Show all lines of the listing that contain the word "computer".

▸ SOURCE MATERIAL:
#####
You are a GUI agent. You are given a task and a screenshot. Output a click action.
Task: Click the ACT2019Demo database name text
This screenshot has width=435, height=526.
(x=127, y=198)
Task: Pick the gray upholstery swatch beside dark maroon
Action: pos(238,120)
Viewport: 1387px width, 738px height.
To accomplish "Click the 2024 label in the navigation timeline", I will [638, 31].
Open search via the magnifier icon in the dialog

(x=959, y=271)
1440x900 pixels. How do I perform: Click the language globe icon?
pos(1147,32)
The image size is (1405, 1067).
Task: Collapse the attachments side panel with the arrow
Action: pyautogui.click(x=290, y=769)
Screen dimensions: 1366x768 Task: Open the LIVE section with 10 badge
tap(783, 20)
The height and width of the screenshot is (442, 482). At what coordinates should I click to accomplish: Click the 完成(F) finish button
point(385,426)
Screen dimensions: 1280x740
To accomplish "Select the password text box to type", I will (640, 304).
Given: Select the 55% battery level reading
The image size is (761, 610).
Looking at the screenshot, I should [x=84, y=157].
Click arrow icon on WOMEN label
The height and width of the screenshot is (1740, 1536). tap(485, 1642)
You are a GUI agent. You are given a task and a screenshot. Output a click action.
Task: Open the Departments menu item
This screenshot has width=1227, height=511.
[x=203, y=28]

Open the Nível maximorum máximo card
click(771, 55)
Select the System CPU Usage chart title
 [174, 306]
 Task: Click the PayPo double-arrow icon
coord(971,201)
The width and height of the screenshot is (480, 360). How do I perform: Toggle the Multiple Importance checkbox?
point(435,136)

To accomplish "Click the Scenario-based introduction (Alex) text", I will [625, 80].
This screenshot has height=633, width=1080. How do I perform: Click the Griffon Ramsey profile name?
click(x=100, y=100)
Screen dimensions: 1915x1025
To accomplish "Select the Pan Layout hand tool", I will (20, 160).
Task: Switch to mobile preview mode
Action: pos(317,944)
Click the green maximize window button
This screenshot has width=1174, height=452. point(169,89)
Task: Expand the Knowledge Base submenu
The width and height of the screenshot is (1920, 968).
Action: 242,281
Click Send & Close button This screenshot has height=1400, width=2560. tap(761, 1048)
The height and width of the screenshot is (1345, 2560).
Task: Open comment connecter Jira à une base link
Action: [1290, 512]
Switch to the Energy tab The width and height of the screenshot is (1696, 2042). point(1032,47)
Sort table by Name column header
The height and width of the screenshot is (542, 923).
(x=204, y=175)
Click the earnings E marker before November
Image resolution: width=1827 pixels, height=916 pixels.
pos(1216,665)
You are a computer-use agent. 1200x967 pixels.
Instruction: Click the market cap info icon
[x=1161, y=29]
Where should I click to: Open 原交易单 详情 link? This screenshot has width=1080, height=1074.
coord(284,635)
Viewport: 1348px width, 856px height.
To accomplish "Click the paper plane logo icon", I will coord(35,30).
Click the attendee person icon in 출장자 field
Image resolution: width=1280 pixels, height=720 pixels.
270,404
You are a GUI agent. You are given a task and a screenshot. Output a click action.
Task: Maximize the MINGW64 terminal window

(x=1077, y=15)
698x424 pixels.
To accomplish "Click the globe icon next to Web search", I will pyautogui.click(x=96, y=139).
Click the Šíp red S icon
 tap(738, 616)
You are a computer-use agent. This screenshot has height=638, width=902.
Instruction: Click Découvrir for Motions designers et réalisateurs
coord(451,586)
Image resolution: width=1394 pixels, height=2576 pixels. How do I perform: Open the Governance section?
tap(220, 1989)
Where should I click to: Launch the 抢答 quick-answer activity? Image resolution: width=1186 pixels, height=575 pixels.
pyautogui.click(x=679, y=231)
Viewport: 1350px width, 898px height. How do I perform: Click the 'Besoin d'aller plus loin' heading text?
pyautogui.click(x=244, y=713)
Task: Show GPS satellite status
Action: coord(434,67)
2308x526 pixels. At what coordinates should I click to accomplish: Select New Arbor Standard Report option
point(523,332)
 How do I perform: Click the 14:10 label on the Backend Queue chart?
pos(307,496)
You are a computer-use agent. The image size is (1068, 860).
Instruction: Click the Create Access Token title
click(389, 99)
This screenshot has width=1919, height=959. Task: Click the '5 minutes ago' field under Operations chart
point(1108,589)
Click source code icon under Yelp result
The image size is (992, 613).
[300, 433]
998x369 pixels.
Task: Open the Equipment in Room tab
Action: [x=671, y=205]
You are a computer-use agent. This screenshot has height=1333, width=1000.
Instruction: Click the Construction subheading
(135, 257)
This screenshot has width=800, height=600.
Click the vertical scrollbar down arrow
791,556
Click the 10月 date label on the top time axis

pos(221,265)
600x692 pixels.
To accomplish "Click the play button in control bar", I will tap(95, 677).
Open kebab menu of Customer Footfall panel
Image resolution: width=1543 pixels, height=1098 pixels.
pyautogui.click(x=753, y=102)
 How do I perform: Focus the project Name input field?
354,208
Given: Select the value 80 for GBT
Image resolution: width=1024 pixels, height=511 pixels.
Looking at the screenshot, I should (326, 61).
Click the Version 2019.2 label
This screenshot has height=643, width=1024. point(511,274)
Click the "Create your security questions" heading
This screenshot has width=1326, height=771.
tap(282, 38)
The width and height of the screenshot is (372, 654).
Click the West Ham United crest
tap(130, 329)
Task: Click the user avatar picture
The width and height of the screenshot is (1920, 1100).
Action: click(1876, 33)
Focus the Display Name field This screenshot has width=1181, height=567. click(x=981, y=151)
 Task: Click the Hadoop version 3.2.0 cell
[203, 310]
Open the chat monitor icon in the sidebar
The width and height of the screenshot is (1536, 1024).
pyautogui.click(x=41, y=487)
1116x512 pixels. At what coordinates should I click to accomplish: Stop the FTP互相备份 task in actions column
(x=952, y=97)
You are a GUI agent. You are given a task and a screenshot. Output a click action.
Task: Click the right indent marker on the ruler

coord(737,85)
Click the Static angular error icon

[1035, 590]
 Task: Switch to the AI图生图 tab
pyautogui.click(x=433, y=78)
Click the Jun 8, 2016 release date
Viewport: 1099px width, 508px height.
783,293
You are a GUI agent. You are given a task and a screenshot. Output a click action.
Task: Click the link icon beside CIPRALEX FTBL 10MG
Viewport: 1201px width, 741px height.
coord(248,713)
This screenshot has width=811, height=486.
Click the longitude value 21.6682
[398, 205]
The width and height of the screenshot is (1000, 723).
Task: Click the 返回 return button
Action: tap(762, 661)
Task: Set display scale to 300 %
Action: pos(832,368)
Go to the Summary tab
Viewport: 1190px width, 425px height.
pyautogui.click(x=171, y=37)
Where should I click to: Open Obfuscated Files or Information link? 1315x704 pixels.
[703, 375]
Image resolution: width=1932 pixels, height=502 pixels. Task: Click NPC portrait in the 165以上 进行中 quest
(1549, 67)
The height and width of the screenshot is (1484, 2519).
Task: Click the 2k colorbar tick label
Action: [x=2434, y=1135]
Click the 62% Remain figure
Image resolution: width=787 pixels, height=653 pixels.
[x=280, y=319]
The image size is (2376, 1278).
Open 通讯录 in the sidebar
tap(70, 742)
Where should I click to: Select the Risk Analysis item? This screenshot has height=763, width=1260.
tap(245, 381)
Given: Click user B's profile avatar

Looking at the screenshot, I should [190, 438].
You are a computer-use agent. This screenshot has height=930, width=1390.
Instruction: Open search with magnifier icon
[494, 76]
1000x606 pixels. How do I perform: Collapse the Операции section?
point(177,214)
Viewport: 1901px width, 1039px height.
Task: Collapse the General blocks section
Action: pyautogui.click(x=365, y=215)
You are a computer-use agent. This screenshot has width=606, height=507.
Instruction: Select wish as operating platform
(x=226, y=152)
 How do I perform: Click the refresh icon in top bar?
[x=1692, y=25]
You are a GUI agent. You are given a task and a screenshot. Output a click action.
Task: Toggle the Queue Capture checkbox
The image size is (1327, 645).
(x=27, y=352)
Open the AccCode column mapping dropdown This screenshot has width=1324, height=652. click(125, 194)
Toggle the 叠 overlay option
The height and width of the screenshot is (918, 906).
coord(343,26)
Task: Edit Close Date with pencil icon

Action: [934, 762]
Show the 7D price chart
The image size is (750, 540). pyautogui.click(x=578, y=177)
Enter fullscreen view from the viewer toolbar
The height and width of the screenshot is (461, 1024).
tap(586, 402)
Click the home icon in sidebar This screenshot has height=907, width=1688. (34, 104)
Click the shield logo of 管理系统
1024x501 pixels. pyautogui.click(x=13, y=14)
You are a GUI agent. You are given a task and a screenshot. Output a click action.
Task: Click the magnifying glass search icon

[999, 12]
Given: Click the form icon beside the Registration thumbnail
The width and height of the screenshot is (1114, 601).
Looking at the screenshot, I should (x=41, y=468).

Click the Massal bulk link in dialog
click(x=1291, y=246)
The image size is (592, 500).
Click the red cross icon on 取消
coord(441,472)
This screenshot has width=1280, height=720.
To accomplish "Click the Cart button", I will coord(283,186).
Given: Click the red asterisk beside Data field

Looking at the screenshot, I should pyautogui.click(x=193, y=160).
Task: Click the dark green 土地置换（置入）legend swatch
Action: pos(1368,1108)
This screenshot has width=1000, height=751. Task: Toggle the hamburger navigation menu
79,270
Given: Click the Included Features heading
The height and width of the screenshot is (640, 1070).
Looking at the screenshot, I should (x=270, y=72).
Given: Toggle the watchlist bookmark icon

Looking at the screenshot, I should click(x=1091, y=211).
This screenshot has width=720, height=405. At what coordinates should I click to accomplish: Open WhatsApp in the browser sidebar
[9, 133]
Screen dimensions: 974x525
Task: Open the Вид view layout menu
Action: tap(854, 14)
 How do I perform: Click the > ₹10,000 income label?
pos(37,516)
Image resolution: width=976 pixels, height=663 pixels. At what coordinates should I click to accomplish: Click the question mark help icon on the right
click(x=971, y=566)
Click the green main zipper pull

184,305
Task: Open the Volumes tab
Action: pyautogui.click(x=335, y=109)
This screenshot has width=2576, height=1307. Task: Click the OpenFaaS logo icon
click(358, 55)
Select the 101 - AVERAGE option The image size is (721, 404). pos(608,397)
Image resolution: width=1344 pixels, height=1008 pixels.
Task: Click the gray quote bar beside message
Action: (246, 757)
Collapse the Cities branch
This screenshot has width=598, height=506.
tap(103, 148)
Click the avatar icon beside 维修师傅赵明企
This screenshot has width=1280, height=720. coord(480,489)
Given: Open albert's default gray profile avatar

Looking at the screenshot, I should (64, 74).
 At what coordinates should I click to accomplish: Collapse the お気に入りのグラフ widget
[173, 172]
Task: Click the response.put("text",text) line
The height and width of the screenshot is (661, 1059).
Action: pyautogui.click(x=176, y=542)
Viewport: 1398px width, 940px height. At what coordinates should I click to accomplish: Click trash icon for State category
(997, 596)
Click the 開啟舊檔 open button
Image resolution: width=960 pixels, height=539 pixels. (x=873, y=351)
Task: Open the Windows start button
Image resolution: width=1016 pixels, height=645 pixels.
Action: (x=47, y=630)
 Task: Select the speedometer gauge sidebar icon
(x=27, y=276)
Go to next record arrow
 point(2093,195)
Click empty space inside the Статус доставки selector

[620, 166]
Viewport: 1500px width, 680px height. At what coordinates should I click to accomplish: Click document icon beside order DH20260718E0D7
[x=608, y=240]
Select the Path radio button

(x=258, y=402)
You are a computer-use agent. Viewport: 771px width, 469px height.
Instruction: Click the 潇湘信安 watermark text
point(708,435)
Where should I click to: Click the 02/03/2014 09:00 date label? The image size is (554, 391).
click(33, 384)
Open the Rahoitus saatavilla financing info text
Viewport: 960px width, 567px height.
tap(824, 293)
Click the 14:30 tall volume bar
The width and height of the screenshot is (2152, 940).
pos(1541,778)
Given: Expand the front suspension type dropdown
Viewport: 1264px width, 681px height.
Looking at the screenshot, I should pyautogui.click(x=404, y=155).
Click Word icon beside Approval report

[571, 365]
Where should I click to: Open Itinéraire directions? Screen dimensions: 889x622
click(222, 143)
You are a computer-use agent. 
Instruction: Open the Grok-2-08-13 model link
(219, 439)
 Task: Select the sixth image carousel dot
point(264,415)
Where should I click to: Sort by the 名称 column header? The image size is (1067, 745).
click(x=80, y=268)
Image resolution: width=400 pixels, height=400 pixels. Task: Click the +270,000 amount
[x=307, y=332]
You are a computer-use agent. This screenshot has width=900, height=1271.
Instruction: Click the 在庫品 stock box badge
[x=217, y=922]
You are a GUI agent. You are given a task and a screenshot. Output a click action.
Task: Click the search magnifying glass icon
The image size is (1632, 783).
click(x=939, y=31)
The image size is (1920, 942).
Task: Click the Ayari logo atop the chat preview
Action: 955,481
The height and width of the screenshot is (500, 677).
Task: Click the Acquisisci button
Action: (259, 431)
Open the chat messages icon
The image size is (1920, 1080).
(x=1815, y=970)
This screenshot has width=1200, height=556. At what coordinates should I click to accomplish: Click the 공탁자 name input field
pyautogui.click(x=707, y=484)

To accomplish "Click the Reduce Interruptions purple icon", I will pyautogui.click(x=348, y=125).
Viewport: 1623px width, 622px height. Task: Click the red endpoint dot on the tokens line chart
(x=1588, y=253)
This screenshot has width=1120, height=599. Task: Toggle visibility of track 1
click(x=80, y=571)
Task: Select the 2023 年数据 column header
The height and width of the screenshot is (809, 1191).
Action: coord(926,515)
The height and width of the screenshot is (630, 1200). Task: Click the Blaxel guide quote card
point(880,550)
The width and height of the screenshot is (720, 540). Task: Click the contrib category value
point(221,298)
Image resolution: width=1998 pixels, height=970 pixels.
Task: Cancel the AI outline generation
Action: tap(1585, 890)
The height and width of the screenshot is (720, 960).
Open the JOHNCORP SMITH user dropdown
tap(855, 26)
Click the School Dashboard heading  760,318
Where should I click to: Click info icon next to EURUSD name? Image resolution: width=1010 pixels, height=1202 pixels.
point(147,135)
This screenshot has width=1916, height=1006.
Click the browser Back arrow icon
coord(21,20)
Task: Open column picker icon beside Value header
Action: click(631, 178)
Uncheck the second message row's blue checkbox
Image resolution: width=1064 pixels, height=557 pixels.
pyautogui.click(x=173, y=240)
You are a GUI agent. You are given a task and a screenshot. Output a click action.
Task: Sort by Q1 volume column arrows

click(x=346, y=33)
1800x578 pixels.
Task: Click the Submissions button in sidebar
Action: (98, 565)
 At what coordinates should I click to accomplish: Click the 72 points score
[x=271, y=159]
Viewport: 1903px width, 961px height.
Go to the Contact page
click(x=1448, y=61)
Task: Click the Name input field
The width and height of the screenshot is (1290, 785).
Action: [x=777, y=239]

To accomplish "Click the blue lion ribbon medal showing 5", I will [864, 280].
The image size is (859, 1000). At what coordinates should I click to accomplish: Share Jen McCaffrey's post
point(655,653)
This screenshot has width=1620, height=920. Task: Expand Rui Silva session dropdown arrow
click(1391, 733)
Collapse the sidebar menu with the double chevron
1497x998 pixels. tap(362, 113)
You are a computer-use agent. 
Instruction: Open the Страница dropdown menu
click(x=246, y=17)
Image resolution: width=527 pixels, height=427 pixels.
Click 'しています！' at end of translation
#####
▸ OUTPUT FOR THIS TASK:
You are a computer-use agent. 1200x967 pixels.
You are a computer-use agent. This screenshot has height=638, width=902.
You are a computer-use agent. The image size is (1068, 860).
You are a computer-use agent. This screenshot has height=1333, width=1000.
You are a computer-use agent. This screenshot has height=930, width=1390.
You are a computer-use agent. This screenshot has width=606, height=507.
You are a computer-use agent. Viewport: 771px width, 469px height.
You are a computer-use agent. 
You are a computer-use agent. This screenshot has width=900, height=1271.
You are a computer-use agent. 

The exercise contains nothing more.